**課題一覧**.
• 1. 秋の風物詩についての本文を、一字も変えずに最初から最後まで出力してください。
• 2. エントリのうち、「Viewport: 448px width, 294px」を含む行から始まり、エントリの終わりまでの部分だけをもう一度書いてください。その際「setting」を「option」に呼び替え、ほかはそのままにし、画像は入れないでください。

**本文**.

秋の風物詩

Last-modified: 2024-02-08 (木) 07:45:36

特定のチームや選手が、シーズン終盤になると毎年のように連敗したり不調になること。調子を落とす前の序~中盤までがより好調であればある(=終盤との落差がより大きい)程ネタにされやすくなる。


福岡ソフトバンクホークス

最もネタにされるのは福岡ソフトバンクホークスである。

元来は「ペナントレースを制しながら、秋口の短期決戦(CS、日シリなど)で敗退し優勝を逃す」姿を揶揄した表現であったが、近年では真逆の「ペナントレース終盤に他球団に捲られるが、短期決戦では勝利し日本一はキープする」姿がソフトバンクの風物詩と化している。
ここでは年度別に「秋の風物詩」を分割して紹介する。

**表示データ**.
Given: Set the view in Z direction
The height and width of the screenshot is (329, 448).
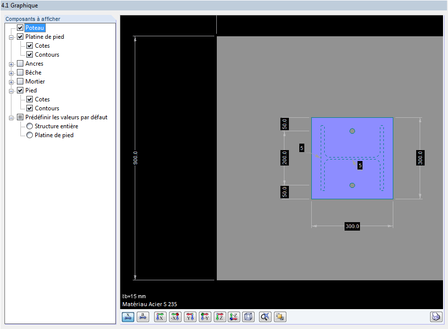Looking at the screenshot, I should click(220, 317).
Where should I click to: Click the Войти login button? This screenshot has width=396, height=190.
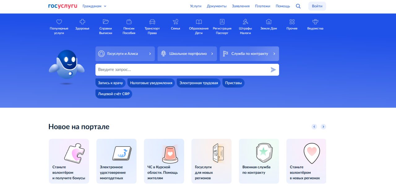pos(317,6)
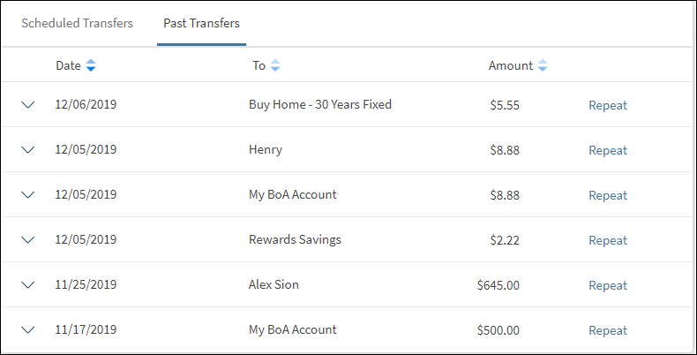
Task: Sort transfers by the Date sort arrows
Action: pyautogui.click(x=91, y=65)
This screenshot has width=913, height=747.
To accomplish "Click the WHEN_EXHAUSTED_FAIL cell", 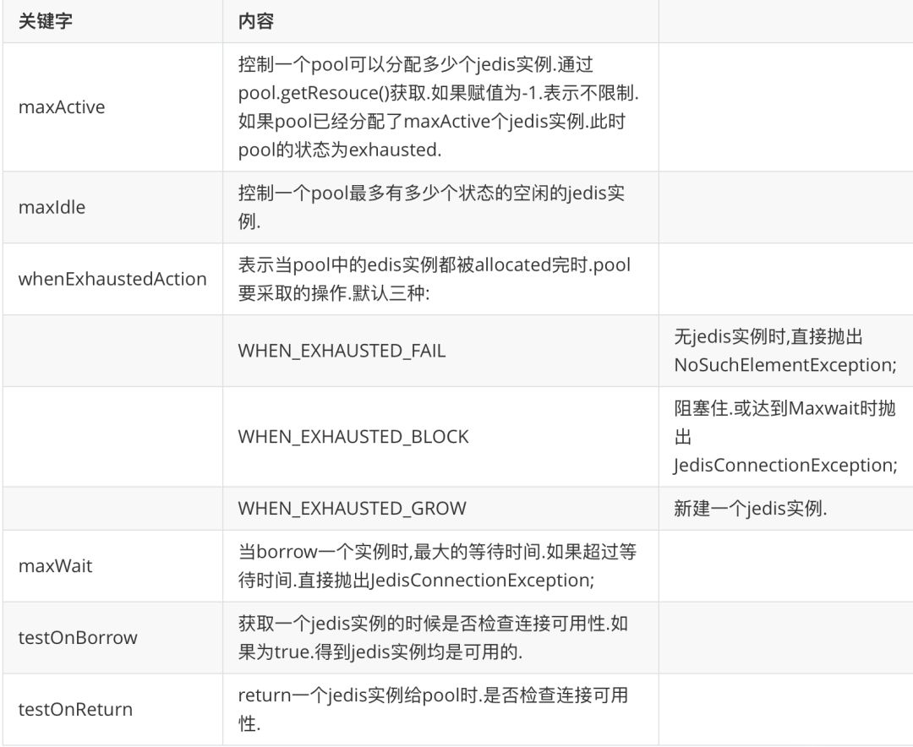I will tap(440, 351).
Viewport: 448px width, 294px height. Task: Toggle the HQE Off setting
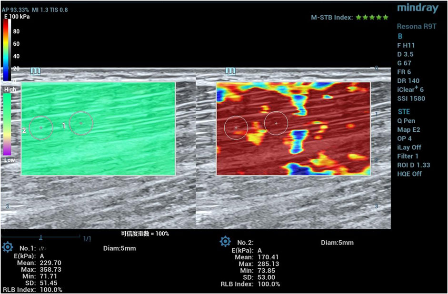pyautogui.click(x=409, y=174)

**回答一覧**.
• 1.
秋の風物詩

Last-modified: 2024-02-08 (木) 07:45:36

特定のチームや選手が、シーズン終盤になると毎年のように連敗したり不調になること。調子を落とす前の序~中盤までがより好調であればある(=終盤との落差がより大きい)程ネタにされやすくなる。


福岡ソフトバンクホークス

最もネタにされるのは福岡ソフトバンクホークスである。

元来は「ペナントレースを制しながら、秋口の短期決戦(CS、日シリなど)で敗退し優勝を逃す」姿を揶揄した表現であったが、近年では真逆の「ペナントレース終盤に他球団に捲られるが、短期決戦では勝利し日本一はキープする」姿がソフトバンクの風物詩と化している。
ここでは年度別に「秋の風物詩」を分割して紹介する。

• 2.
Viewport: 448px width, 294px height. Task: Toggle the HQE Off option
pyautogui.click(x=409, y=174)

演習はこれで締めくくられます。